2011, paroisses de l'Archevêché en Grande-Bretagne

En mai 2011, le Patriarcat œcuménique avait pris la décision de retrancher les paroisses britanniques de notre Archevêché et de les intégrer dans l'Archevêché grec-orthodoxe de Grande-Bretagne (archevêché de Thyatire).

Le 13 mai 2011, le Patriarche œcuménique Bartholomée a écrit à l'Archevêque Gabriel de Comane la lettre suivante.

Bartholomée, par la miséricorde de Dieu Archevêque de Constantinople, Nouvelle Rome, et Patriarche œcuménique

No de Protocole 410

Votre Éminence Archevêque Gabriel de Comane, Exarque patriarcal du Trône œcuménique des communautés orthodoxes de tradition russe en Europe occidentale, frère bien-aimé en l’Esprit Saint et concélébrant de notre humble personne, que la grâce et la paix de Dieu soient avec Votre Éminence.

Christ est ressuscité !

Votre bien-aimée Éminence n’est pas sans savoir que, par décision de l’Église Mère prise le 8 juin 2006, lors de la réunion du saint-Synode qui nous entoure, un Vicariat pour la Grande Bretagne fut créé sous votre protection pastorale, en votre qualité de notre Exarque des communautés orthodoxes de tradition russe en Europe occidentale, afin de pourvoir immédiatement aux besoins pastoraux des quelques paroisses et communautés de tradition russe qu’il venait d’intégrer au Patriarcat œcuménique, à la demande de l’évêque Basile Sergievo en tête de celles-ci, élu ensuite hiérarque de notre très saint Siège apostolique et patriarcal, sous le titre du diocèse autrefois illustre d’Amphipolis, en qualité d’auxiliaire de votre Éminence.
Toutefois, l’évolution de la vie de ce Vicariat fut entravée, sous l’effet de raisons et de causes extérieures, ainsi que des décisions émanant de la justice britannique que le diocèse de Souroge – opérant sur le territoire des îles britanniques et relevant du Patriarcat de Moscou – a saisie pour revendiquer la fortune immobilière desdites communautés et paroisses.
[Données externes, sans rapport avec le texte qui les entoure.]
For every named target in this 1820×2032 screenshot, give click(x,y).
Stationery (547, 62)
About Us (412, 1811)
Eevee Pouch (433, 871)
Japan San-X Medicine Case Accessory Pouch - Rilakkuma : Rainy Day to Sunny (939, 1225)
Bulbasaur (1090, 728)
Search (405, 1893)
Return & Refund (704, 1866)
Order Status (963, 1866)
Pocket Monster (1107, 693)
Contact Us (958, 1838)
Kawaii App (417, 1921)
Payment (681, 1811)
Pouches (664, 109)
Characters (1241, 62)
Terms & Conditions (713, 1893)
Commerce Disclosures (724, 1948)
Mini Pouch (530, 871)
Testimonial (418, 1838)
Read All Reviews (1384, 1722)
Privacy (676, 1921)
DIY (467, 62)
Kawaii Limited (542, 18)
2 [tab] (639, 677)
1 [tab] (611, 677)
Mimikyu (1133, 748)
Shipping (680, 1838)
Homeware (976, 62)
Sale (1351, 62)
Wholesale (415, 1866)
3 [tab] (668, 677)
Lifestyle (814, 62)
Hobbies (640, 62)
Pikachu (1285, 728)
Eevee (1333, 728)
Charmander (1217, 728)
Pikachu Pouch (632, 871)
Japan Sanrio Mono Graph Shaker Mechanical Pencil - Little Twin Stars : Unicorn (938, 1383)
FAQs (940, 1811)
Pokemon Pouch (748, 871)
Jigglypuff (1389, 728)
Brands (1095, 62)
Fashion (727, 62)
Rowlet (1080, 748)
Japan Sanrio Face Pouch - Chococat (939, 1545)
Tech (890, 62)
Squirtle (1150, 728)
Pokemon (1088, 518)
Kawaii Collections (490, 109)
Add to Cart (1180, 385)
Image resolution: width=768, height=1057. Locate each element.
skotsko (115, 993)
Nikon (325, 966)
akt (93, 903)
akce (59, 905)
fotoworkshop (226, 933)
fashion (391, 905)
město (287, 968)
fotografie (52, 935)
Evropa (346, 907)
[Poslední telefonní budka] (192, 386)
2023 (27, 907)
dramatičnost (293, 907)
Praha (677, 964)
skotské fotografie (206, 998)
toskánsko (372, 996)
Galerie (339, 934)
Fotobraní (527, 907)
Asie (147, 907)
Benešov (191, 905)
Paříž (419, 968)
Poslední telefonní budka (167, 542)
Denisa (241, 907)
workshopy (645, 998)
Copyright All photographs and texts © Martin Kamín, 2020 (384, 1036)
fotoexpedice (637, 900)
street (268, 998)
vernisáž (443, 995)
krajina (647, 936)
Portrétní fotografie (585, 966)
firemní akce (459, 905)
Dès lors, ayant examiné ces évolutions, le Patriarcat œcuménique a considéré que le maintien dudit Vicariat était inutile et désavantageux, non seulement pour l’Église Mère, mais aussi pour ces communautés elles-mêmes et leurs membres, réduites à l’impuissance de gérer leurs affaires. Il fut donc amené à la décision d’abolir ce Vicariat autrefois créé, et confier les communautés et paroisses restantes de celui-ci à la protection pastorale de son Éminence l’archevêque Grégoire de Thyateira et Grande Bretagne.
En annonçant à votre Éminence ces décisions de l’Église Mère pour que vous preniez des mesures en conséquence, nous portons à votre connaissance par la même occasion que, sur invitation de la part de leur président, vous pouvez participer aux Assemblées épiscopales d’Europe occidentale, établies dans les régions géographiques où vous exercez votre ministère pastoral, en application des dispositions de l’article 2 § b des décisions prises par la IVe Conférence panorthodoxe préconciliaire, ainsi que des dispositions de l’article 1 § 2 duRèglement des Assemblées épiscopales dans la Diaspora orthodoxe élaboré par ladite Conférence. À ce propos, nous vous faisons aussi connaître que votre participation àl’Assemblée épiscopale de Grande Bretagne et Irlande n’est plus requise.
Sur ce, en attendant que vous informiez l’Église Mère par un rapport sur les mesures prises en application des susdites décisions et prescriptions ecclésiastiques, nous invoquons sur vous la grâce et l’infinie miséricorde de Dieu.

Le 13 mai 2011




Le 1er juin 2011, dix-huit membres de l'Archevêché ont écrit au Conseil de l'Archevêché pour demander qu'une démarche soit entreprise, pour préserver l'intégrité de notre diocèse. Voici leur lettre.

Le 1er juin 2011


À Son Éminence
l’Archevêque Gabriel de Comane
et aux Membres du Conseil de l’Archevêché des Églises Orthodoxes Russes en Europe Occidentale
12 rue Daru
F-75008 Paris


« À toute parole, on peut opposer une parole,
mais qui pourrait nier la vie ? »
(S. Grégoire Palamas, Défense des saints hésychastes)


Éminence,
Révérends Pères,
Frères et Sœurs,

Le Christ est ressuscité !

Malgré l’accomplissement du temps joyeux de Pâques, c’est mus par un sentiment d’inquiétude que nous nous adressons à vous aujourd’hui.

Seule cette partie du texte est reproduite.